**HOW TO COMPLETE THIS TASK:** Reproduce nothing but the closing run of lines: the line with "The image size is (1024, 576)." and each line that follows it to the end of the data.

(PROVIDED ENTRIES)

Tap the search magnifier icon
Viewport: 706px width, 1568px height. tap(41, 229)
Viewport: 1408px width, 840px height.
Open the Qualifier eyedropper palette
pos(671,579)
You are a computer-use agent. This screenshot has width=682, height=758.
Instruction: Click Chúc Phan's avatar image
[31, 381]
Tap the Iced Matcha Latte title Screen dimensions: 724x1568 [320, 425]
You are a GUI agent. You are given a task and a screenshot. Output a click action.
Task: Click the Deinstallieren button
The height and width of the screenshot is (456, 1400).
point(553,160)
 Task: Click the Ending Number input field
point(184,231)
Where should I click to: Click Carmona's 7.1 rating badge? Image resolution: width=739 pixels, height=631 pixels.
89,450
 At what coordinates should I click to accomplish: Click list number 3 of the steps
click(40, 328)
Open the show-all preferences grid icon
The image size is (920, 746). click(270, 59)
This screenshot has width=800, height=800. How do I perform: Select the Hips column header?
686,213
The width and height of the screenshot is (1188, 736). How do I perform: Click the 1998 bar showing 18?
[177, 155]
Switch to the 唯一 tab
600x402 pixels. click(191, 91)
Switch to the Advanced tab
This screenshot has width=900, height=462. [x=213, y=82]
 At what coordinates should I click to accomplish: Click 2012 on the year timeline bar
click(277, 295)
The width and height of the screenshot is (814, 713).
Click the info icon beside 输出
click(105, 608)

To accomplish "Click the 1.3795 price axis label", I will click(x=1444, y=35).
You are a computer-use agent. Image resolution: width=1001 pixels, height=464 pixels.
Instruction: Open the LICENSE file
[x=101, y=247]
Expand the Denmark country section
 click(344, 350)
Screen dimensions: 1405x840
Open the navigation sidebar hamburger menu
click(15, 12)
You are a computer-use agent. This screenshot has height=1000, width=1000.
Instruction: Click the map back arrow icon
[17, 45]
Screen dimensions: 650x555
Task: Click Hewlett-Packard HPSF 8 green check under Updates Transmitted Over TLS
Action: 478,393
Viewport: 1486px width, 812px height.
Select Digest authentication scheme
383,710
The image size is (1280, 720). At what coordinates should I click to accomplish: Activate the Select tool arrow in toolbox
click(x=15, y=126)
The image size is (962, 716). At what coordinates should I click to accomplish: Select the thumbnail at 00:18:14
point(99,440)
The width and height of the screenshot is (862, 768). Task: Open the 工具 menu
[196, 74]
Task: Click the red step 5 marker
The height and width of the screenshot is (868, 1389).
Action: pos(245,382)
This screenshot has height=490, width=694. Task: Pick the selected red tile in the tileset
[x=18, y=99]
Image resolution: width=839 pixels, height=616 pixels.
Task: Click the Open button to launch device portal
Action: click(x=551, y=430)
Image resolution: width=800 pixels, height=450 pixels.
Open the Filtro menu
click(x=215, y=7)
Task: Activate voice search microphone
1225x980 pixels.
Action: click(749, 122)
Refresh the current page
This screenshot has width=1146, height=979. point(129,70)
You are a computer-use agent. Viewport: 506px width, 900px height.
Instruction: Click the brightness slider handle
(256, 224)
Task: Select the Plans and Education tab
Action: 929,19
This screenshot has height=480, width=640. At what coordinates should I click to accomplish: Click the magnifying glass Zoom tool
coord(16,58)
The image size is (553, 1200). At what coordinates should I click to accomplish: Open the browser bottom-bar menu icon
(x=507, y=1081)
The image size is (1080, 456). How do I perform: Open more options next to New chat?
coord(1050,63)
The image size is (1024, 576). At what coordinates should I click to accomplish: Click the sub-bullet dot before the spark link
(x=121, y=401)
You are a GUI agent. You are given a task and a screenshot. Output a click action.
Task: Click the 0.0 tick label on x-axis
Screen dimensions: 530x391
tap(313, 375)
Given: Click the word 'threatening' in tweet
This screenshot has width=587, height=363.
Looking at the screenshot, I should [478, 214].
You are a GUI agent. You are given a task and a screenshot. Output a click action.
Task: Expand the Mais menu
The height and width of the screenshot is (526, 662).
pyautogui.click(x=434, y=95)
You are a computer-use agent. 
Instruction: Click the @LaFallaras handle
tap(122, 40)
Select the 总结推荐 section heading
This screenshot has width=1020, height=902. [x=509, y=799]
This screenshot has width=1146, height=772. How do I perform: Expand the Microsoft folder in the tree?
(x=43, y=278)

(End PROVIDED ENTRIES)

**REPLY:**
The image size is (1024, 576). At what coordinates should I click to accomplish: Click the sub-bullet dot before the spark link
(x=121, y=401)
You are a GUI agent. You are given a task and a screenshot. Output a click action.
Task: Click the 0.0 tick label on x-axis
Screen dimensions: 530x391
tap(313, 375)
Given: Click the word 'threatening' in tweet
This screenshot has width=587, height=363.
Looking at the screenshot, I should [478, 214].
You are a GUI agent. You are given a task and a screenshot. Output a click action.
Task: Expand the Mais menu
The height and width of the screenshot is (526, 662).
pyautogui.click(x=434, y=95)
You are a computer-use agent. 
Instruction: Click the @LaFallaras handle
tap(122, 40)
Select the 总结推荐 section heading
This screenshot has width=1020, height=902. [x=509, y=799]
This screenshot has width=1146, height=772. How do I perform: Expand the Microsoft folder in the tree?
(x=43, y=278)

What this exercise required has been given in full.